** 任务要求 **
请返回节选文本中自“2 Reducer测试”起至“IntWritable(10), new IntWritable(5))))”止的那一段原文，不得改动任何字词。

** 节选文本 **
-- -- --

本博文是我学习《Hadoop权威指南》第5章的笔记，主要是里面范例程序的实现，部分实现有修改

1 Mapper测试

需要使用mrunit这个jar包，在pom.xml添加dependency的时候，要添加classifier属性不然下载不了jar包，根据自己hadoop-core的版本来确定

<dependency>
    <groupId>org.apache.mrunit</groupId>
	<artifactId>mrunit</artifactId>
	<version>1.1.0</version>
	<classifier>hadoop2</classifier>
	<scope>test</scope>
</dependency>

编写测试类，测试，一切从简，你也可以严格按照书上的来，注意引用MapDriver的时候有两个引用，一个是mapreduce一个是mapred，根据自己的Mapper类是哪个版本来，mapred是老版本

package com.tuan.hadoopLearn.io.com.tuan.hadoopLearn.mapreduce;

import com.tuan.hadoopLearn.mapreduce.MaxTemperatureMapper;
import org.apache.hadoop.io.IntWritable;
import org.apache.hadoop.io.LongWritable;
import org.apache.hadoop.io.Text;
import org.apache.hadoop.mrunit.mapreduce.MapDriver;
import org.junit.jupiter.api.Test;

import java.io.IOException;

public class MaxTemperatureTest {
    @Test
    public void mapperTest() {
        Text input = new Text("1993 38");
        try {
            new MapDriver<LongWritable, Text, Text, IntWritable>()
                    .withMapper(new MaxTemperatureMapper())
                    .withInput(new LongWritable(), input)
                    .withOutput(new Text("1993"), new IntWritable(38))
                    .runTest();
        } catch (IOException e) {
            e.printStackTrace();
        }
    }
}

2 Reducer测试

在上面的类里面再写一个Reducer测试

    @Test
    public void reducerTest() {
        try {
            new ReduceDriver<Text, IntWritable, Text, IntWritable>()
                    .withReducer(new MaxTemperatureReducer())
                    .withInput(new Pair<>(new Text("1993"), Arrays.asList(new IntWritable(10), new IntWritable(5))))
                    .withOutput(new Text("1993"), new IntWritable(10))

-- -- --

** 可用数据 **
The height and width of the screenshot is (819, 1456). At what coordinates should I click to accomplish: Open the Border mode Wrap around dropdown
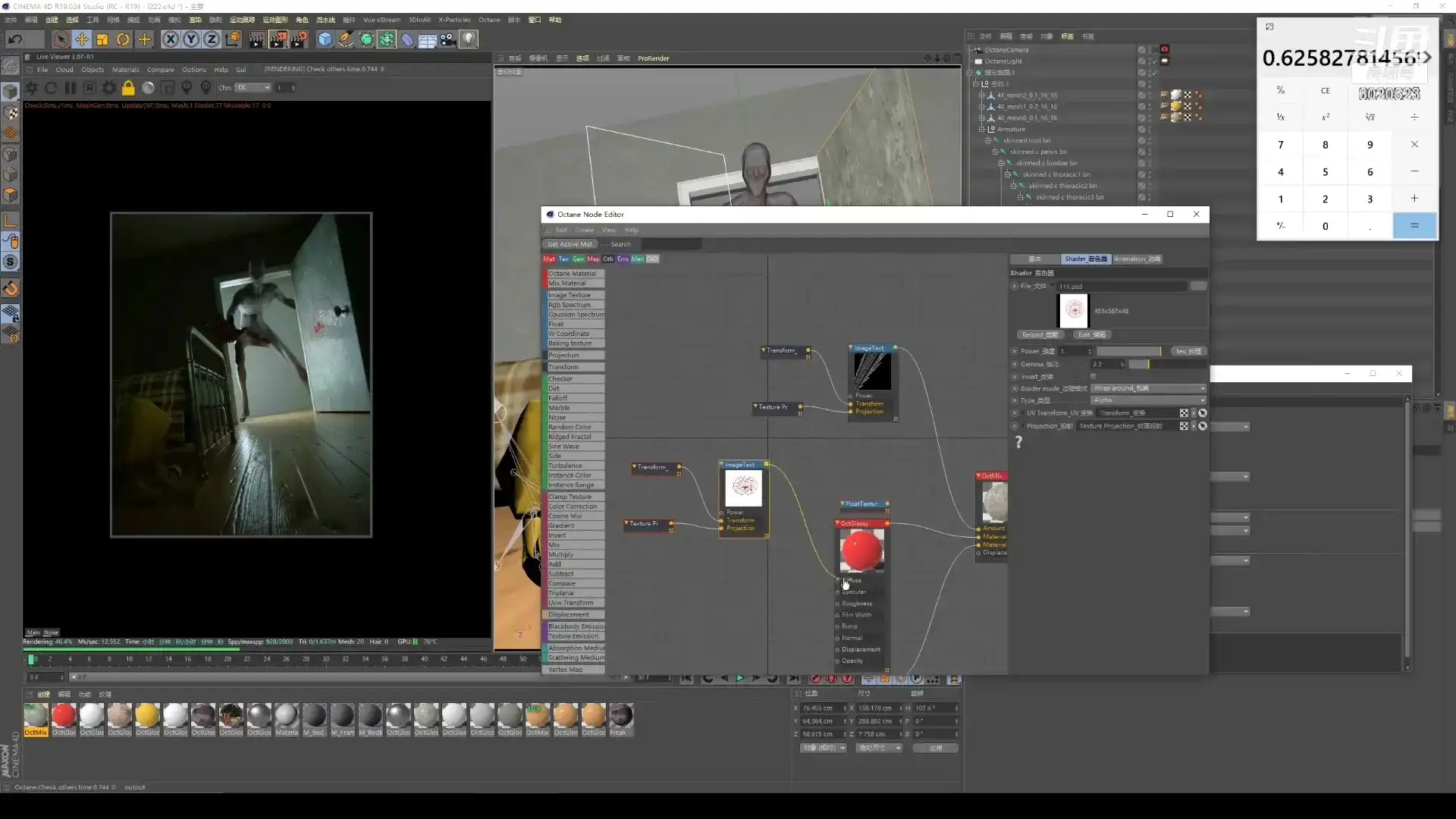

-- -- --

** 任务答案 **
2 Reducer测试

在上面的类里面再写一个Reducer测试

    @Test
    public void reducerTest() {
        try {
            new ReduceDriver<Text, IntWritable, Text, IntWritable>()
                    .withReducer(new MaxTemperatureReducer())
                    .withInput(new Pair<>(new Text("1993"), Arrays.asList(new IntWritable(10), new IntWritable(5))))